Additionally, health systems require physicians to sign “non-compete” and confidentiality agreements. These contracts prevent them from practicing within a 15–50-mile radius of the hospital for 1-2 years if they leave. These routine health system practices require doctors to move with 2 months’ notice or to be unemployed for a year. If they are not rehired when their contract expires (because they did not generate enough revenue), they are prohibited from even notifying their patients. Sometimes doctors just disappear from an office and staff is instructed not to tell patients anything about the physician. To many established physicians, employment by hospitals increasingly feels like indentured servitude.
Opinion:
One of the most profound consequences of healthcare consolidation is the erosion of the personal bond between patients and physicians. In this efficiency-driven system, doctors are perceived by health system managers primarily as assets to maximize productivity and profitability. The primary objective of such a healthcare model is to ensure that a physician’s calendar remains fully booked, thus securing a steady stream of income. Receptionists at the front desk are tasked with filling these schedules, often without considering the needs and preferences of both patients and doctors. Consequently, securing an appointment can be a challenge, with wait times extending weeks to months. For patients requiring immediate attention, the prospect of a timely consultation hinges on an appointment cancellation.
THE PATIENT JOURNEY
The 24-year-old’s initial urinary tract infection cleared but recurred a month later. When she called back, she was told by the pool receptionist that she would receive a call back from the nurse. When the nurse called back at the end of the day, she was given an appointment the next day. She saw a provider she had never seen, she was given an antibiotic, and her symptoms cleared within 48 hours.
Opinion:
Doctors and patients have little or nothing to do with how health care is delivered by large health systems.
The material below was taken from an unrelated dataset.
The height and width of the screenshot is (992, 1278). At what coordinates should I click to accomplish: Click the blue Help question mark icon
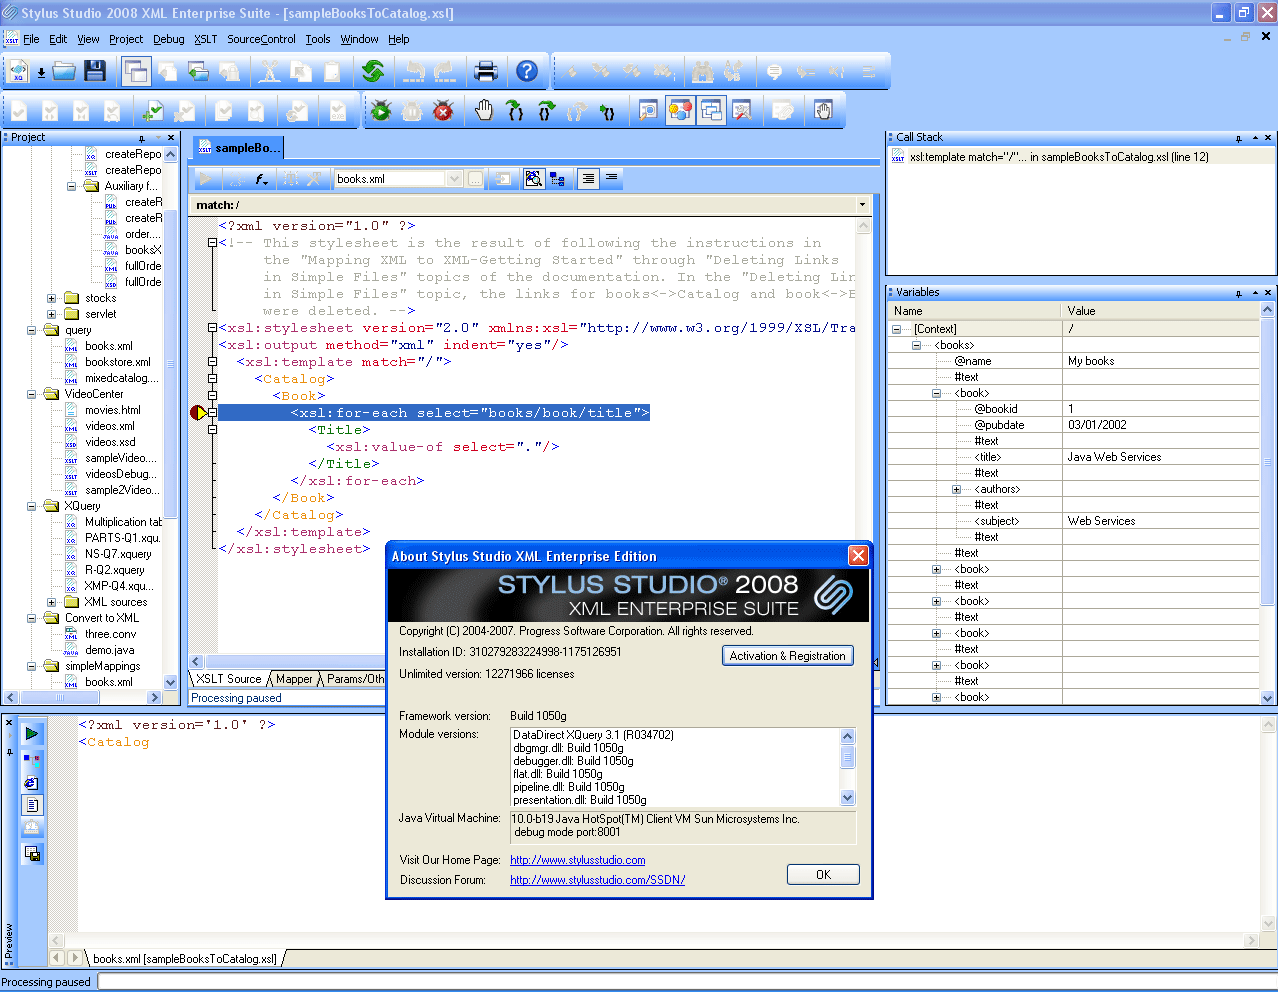pyautogui.click(x=527, y=71)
The doctor-patient relationship has suffered as patients have lost their independent doctors who are now health system employees.
PATIENT ACTION:
Ask your doctor what course of illness you should expect. When will you be well?
Ask your doctor how to contact them if you do not improve as expected.
Tell the office manager if you have problems with how the office works.
PHYSICIAN ACTION:
Are you fully aware of the details of your employment contract with the hospital or health system?
Support the Federal Trade Commission proposal to outlaw non-compete agreements.
How do you effect change in the healthcare system in which you work?
Suggest the practice have a patient advisory board to meet regularly with clinic staff to help improve clinic performance.
Preview:
The next episode examines patient access opportunities via non-visit care, telemedicine and eVisits.
A pre-authorization requires a doctor or staff to call the insurance company, be placed on hold even for hours, answer inane questions about the patient, and get an authorization code that approves the medicine or procedure. The goal is for the doctor prescribe something cheaper that does not require the onerous pre-authorization process. Since initial requests are frequently denied, the doctor must write a detailed letter explaining why the treatment is required.
Tiered drugs are different co-payments for different drugs so patient pays more for higher priced medications. The goal is for the patient to call their doctor and request a lower tiered drug.